Stored records
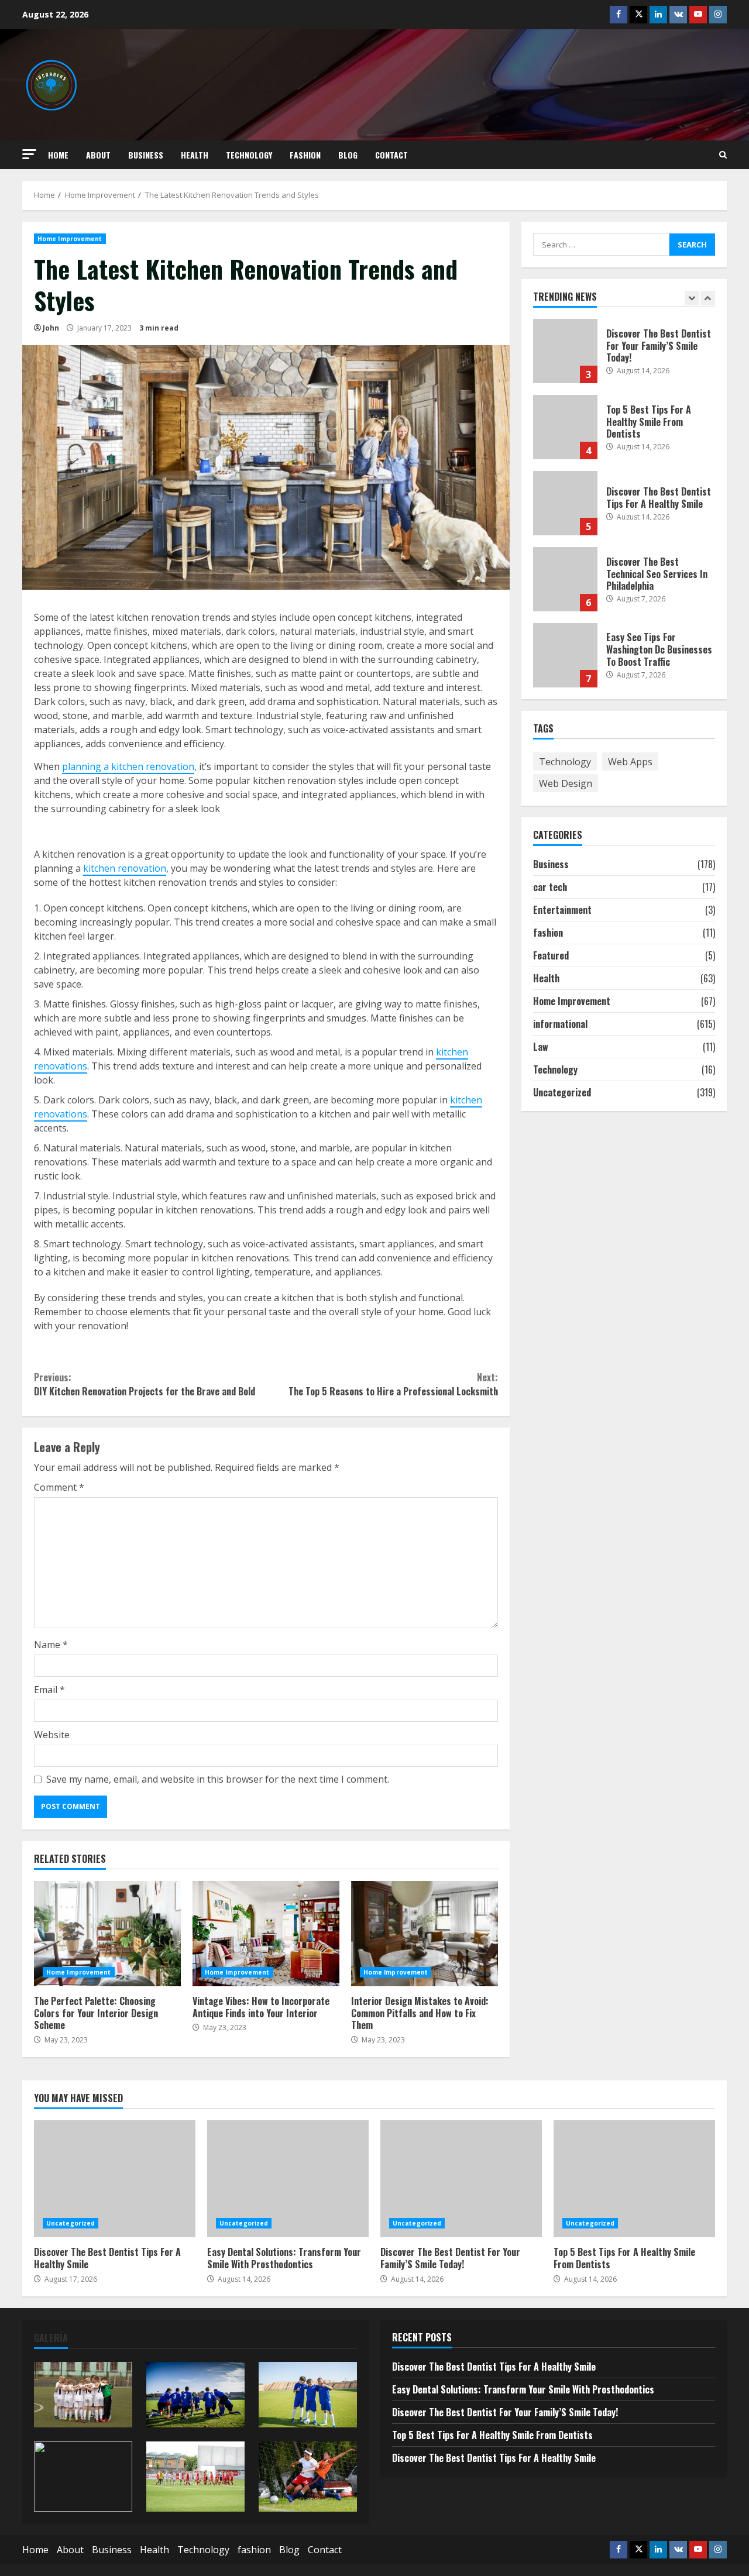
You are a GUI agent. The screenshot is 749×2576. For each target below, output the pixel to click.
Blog (348, 155)
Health (194, 155)
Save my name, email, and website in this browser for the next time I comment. (217, 1779)
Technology (249, 155)
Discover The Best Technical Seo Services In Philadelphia (565, 579)
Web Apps (630, 761)
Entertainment (562, 910)
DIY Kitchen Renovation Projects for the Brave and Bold (144, 1384)
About (98, 155)
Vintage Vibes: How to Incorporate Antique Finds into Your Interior (266, 1933)
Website (52, 1734)
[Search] (723, 154)
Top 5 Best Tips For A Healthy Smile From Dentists (565, 427)
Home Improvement (69, 239)
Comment (59, 1487)
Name (51, 1644)
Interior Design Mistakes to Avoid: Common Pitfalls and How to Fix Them (424, 1933)
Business (145, 155)
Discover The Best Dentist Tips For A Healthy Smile (565, 503)
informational (560, 1024)
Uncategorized (562, 1092)
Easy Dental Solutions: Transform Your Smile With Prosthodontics (288, 2178)
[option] (624, 357)
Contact (391, 155)
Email (49, 1689)
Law (540, 1047)
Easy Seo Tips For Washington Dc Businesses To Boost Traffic (565, 655)
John (51, 328)
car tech (550, 887)
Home (58, 155)
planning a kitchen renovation (128, 766)
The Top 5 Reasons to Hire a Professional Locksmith (392, 1384)
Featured (551, 955)
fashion (305, 155)
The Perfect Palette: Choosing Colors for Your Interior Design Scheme (107, 1933)
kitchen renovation (124, 868)
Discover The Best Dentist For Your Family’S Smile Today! (565, 351)
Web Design (565, 782)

- Instructions to follow -
Print every entry exactly; omit the pictures.

- Solution -
You are a GUI agent. The screenshot is 749×2576. For each target below, output the pixel to click.
Blog (348, 155)
Health (194, 155)
Save my name, email, and website in this browser for the next time I comment. (217, 1779)
Technology (249, 155)
Discover The Best Technical Seo Services In Philadelphia (565, 579)
Web Apps (630, 761)
Entertainment (562, 910)
DIY Kitchen Renovation Projects for the Brave and Bold (144, 1384)
About (98, 155)
Vintage Vibes: How to Incorporate Antique Finds into Your Interior (266, 1933)
Website (52, 1734)
[Search] (723, 154)
Top 5 Best Tips For A Healthy Smile From Dentists (565, 427)
Home Improvement (69, 239)
Comment (59, 1487)
Name (51, 1644)
Interior Design Mistakes to Avoid: Common Pitfalls and How to Fix Them (424, 1933)
Business (145, 155)
Discover The Best Dentist Tips For A Healthy Smile (565, 503)
informational (560, 1024)
Uncategorized (562, 1092)
Easy Dental Solutions: Transform Your Smile With Prosthodontics (288, 2178)
[option] (624, 357)
Contact (391, 155)
Email (49, 1689)
Law (540, 1047)
Easy Seo Tips For Washington Dc Businesses To Boost Traffic (565, 655)
John (51, 328)
car tech (550, 887)
Home (58, 155)
planning a kitchen renovation (128, 766)
The Top 5 Reasons to Hire a Professional Locksmith (392, 1384)
Featured (551, 955)
fashion (305, 155)
The Perfect Palette: Choosing Colors for Your Interior Design Scheme (107, 1933)
kitchen renovation (124, 868)
Discover The Best Dentist For Your Family’S Smile Today! (565, 351)
Web Design (565, 782)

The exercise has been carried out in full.